The Oda-gumi (織田組) is a yakuza organization founded in 1958 by Hideomi "Joji" Oda in Chūō-ku, Osaka, Japan. Oda-gumi would join the powerful Yamaguchi-gumi syndicate as a subsidiary organization under third generation kumicho Kazuo Taoka in 1964, with Oda serving as the Yamaguchi-gumi saiko-komon under Taoka with the right to maintain his own family.

The deaths of Kazuo Taoka of heart failure in 1981, and the then Yamaguchi-gumi heir apparent Kenichi Yamamoto the following year created a power vacuum in Yamaguchi-gumi leadership. Joji's support for the short lived fourth generation boss Masahisa Takenaka in the resulting Yama-Ichi War, coupled with his arrest in Honolulu in 1985 would force Joji into retirement from the yakuza.

Yoshio Matsuoka succeeded Joji as the second oyabun of Oda-gumi.
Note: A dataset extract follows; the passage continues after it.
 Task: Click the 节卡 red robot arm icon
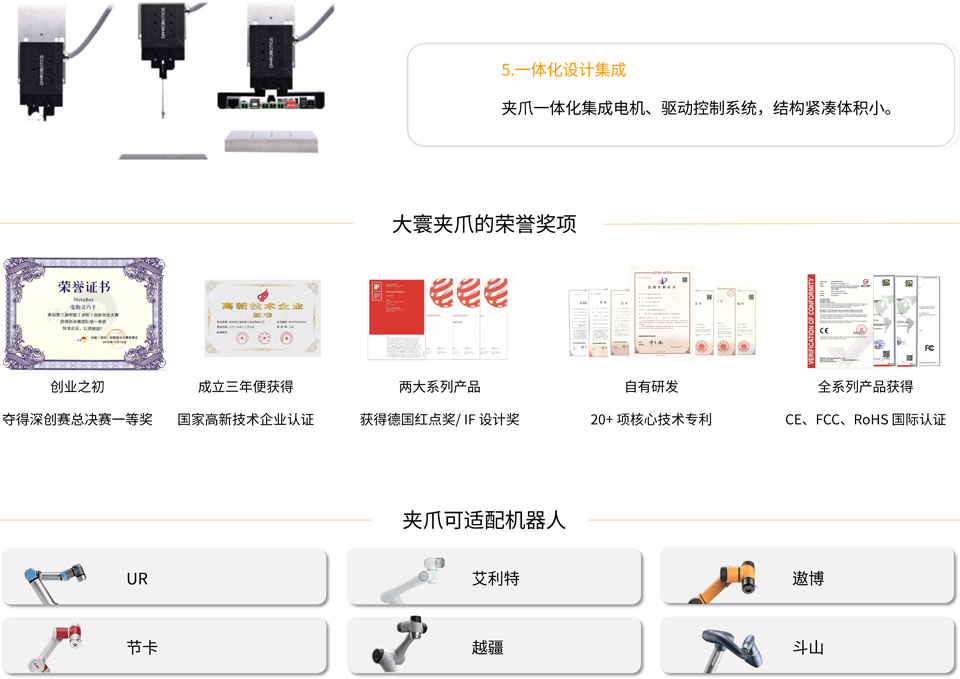pos(55,648)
Matsuoka lead the Oda-gumi until another change in Yamaguchi-gumi leadership as fifth generation head Yoshinori Watanabe retired in 2005 and Shinobu Tsukasa assumed power as kumicho of Yamaguchi-gumi, creating a rift in Oda-gumi membership as members loyal to Tsukasa lieutenant Seiji Takahashi split from Matsuoka's group, leading to Matsuoka's retirement in 2006.

Matsuoka wakagashira Eiji Takano would succeed Matsuoka as the third generation boss of Oda-gumi with Tsukasa's blessing to repair the rift with Takahashi's faction. The recent split between Yamaguchi-gumi and Watanabe's former Yamaken-gumi faction has again brought the Tsukasa aligned Oda-gumi into the spotlight as members of the Yamaken faction, Kobe Yamaguchi-gumi, deliberately crashed a car into Oda-gumi's offices in March 2016. Adding to the family's difficulties, Takano was also arrested on unrelated mail fraud charges in June 2016.

Oda-gumi's troubles continued in January 2020 when the Oda-gumi was named as a designated boryokudan group by the Osaka Prefecture, allowing the city of Higashi Osaka, where their offices had been relocated, to seize the property under Yakuza exclusion ordinances. Takano was again arrested with 3 executives for wire fraud and falsifying official documents. In March 2021, Takano would be demoted from his role as a Yamaguchi-gumi wakanaka executive to hosa, leaving the future of the organization in doubt.

==Leadership==
• First Generation : Hideomi "Joji" Oda (1958-1986)

• Second Generation : Yoshio Matsuoka (1986-2006)

• Third Generation : Eiji Takano (2006–present)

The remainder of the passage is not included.